Non esistono limiti di età per sottoporsi a questo tipo di intervento, ma è preferibile aspettare la fine dello sviluppo delle strutture ossee e cartilaginee. Io consiglio di attendere dopo i 18 anni, anche se abbiamo una percentuale sempre crescente di pazienti over 65.

Il core è comunque rappresentato da un pubblico maschile e femminile con età compresa tra i 18 e 50 anni.

QUALI SONO I RISCHI E LE COMPLICANZE DI QUESTO TIPO DI INTERVENTO?

La chirurgia di rimodellamento del naso è uno degli interventi di chirurgia estetica più difficili e complessi. Quando questo tipo di intervento viene eseguito da uno specialista in chirurgia plastica, esperto nel modellamento del naso e in strutture autorizzate, i risultati sono generalmente molto buoni. Si tratta comunque di una vera e propria procedura chirurgica dove le complicanze sono rare ma possono accadere ed essere agevolmente superate solo se l’intervento è eseguito da uno specialista in chirurgia plastica all’interno di strutture debitamente autorizzate.

Possiamo distinguere le complicazioni in immediate e a distanza.

Per quanto riguarda le complicazioni immediate, non auspicabili, sono generalmente gestite da un’ottima organizzazione e preparazione dell’equipe chirurgica nella struttura autorizzata.

Le complicanze a distanza possono essere dovute allaguarigione o alle problematiche che non si sono evidenziate durante l’intervento. Errori grossolani esteticamente non soddisfacenti, sono veramente rari se ci si affida alle mani di un ottimo chirurgoe di una ottima equipe come la nostra.

Per ridurre i rischi di complicanze è comunque fondamentale seguire esattamente i consigli e le istruzioni che vi darà il chirurgo prima e dopo l’intervento.

CHE TIPO DI ANESTESIA VIENE PRATICATA?

La rinoplastica viene generalmente eseguita in anestesia generale con ricovero in regine di day surgery. Solo nei casi più complessi può essere necessario un ricovero in clinica per una o due notti.

Diffidate da chi vi propone di effettuare la rinoplastica in anestesia locale o, peggio ancora, come chirurgia ambulatoriale.

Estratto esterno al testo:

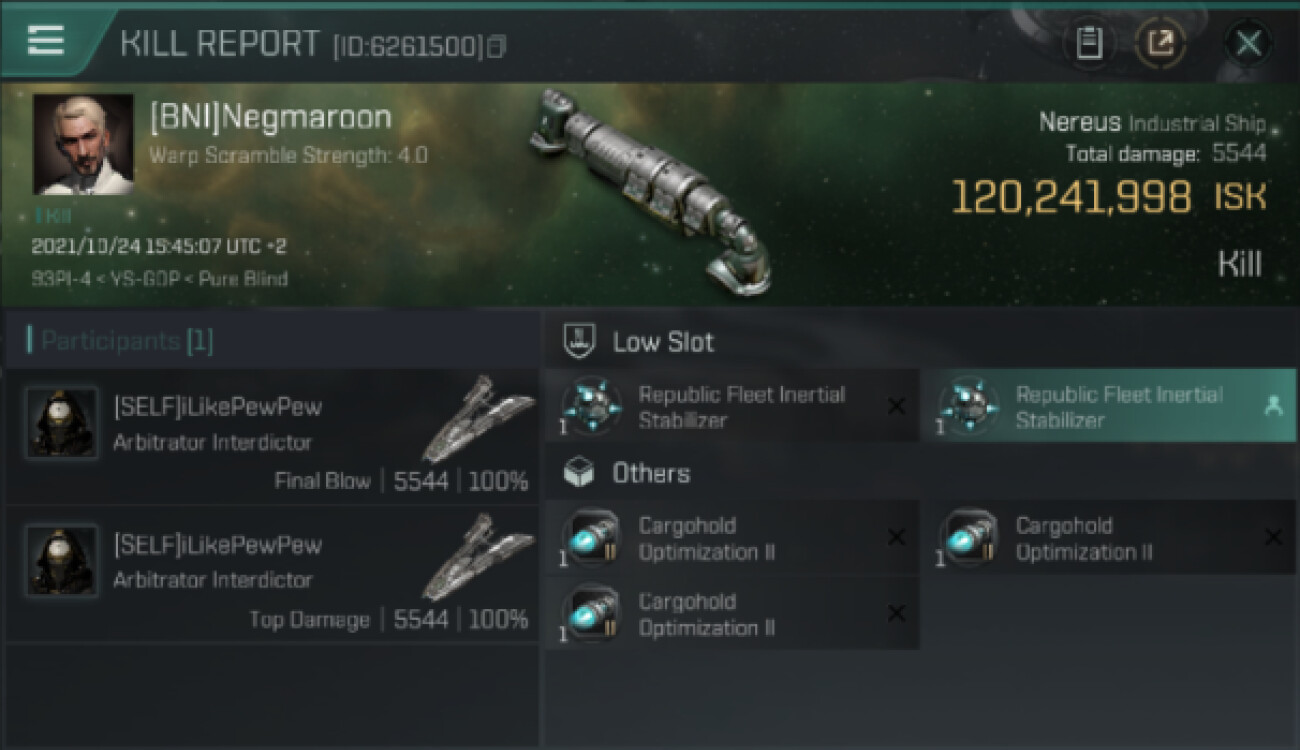Open the hamburger menu
1300x750 pixels.
(46, 40)
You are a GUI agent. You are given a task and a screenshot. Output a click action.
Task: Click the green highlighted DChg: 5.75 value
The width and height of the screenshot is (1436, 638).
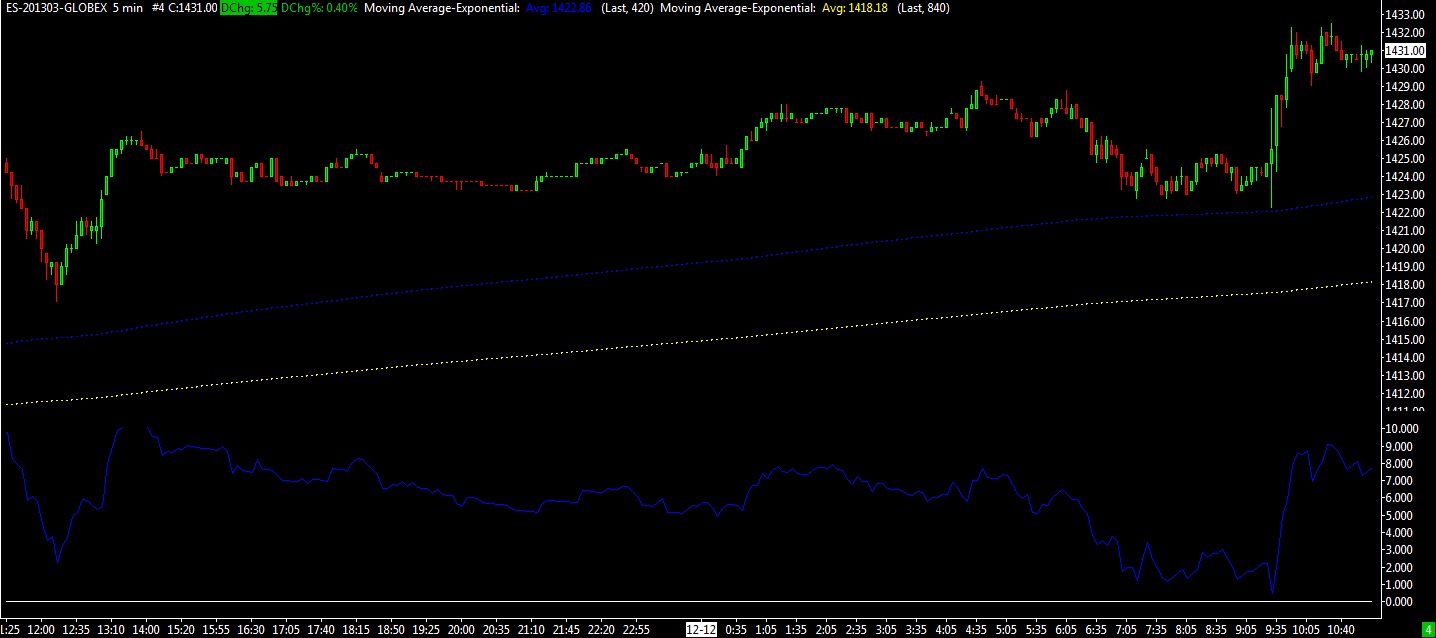coord(249,8)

LE INCISIONI SONO VISIBILI?

Le incisioni sono assolutamente invisibili, grazie alla tecnica chiusa che utilizzo, in quanto nascoste all’interno delle cavità nasali.

QUANTO DURA L’INTERVENTO?

L’intervento di rinoplastica dura dai 45 minuti all’ora e un quarto, è del tutto indolore e termina con l’applicazione di una piccola stecca termoplastica fermata sul dorso del naso con due cerotti e l’inserimento di due tamponi che verranno rimossi dopo 2 giorni.

QUAL È IL DECORSO POST-OPERATORIO PER UN INTERVENTO DI RINOPLASTICA?

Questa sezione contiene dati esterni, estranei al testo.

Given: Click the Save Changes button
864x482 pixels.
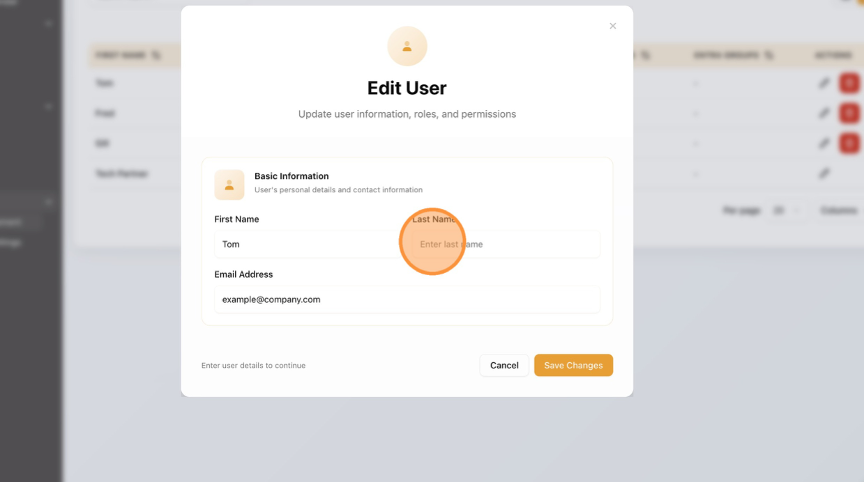Looking at the screenshot, I should [x=573, y=365].
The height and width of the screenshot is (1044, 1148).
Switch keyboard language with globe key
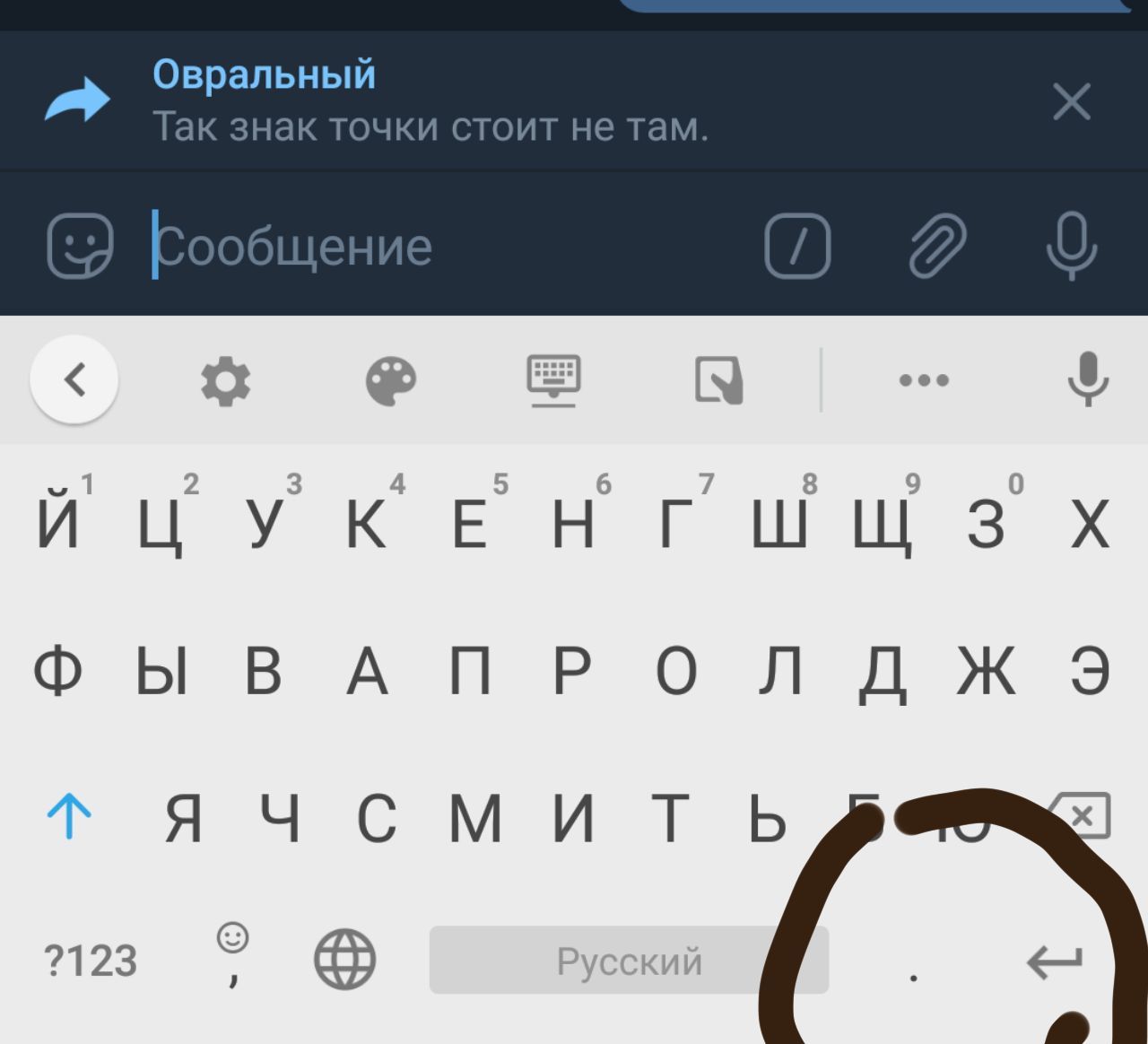point(344,960)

Nelle 48 ore successive all’intervento di rinoplastica dovrete rimanere a riposo con la testa sollevata. A partire dal terzo giorno potrete riprendere a svolgere una vita normale evitando però attività faticose, saune e bagni turchi, l’esposizione al sole, l’assunzione di cibi e bevande molto calde e limitando al massimo l’uso degli occhiali.

Nei primi due giorni potranno apparire gonfiore ed ecchimosi intorno agli occhi. Molto raramente si possono verificare sanguinamenti che prolungheranno l’uso di tamponi.

Dopo sette giorni dall’intervento il chirurgo procederà alla rimozione del gesso e il vostro naso, inizialmente leggermente gonfio ed edematoso, assumerà giorno dopo giorno la forma armonica che era stata concordata prima dell’intervento.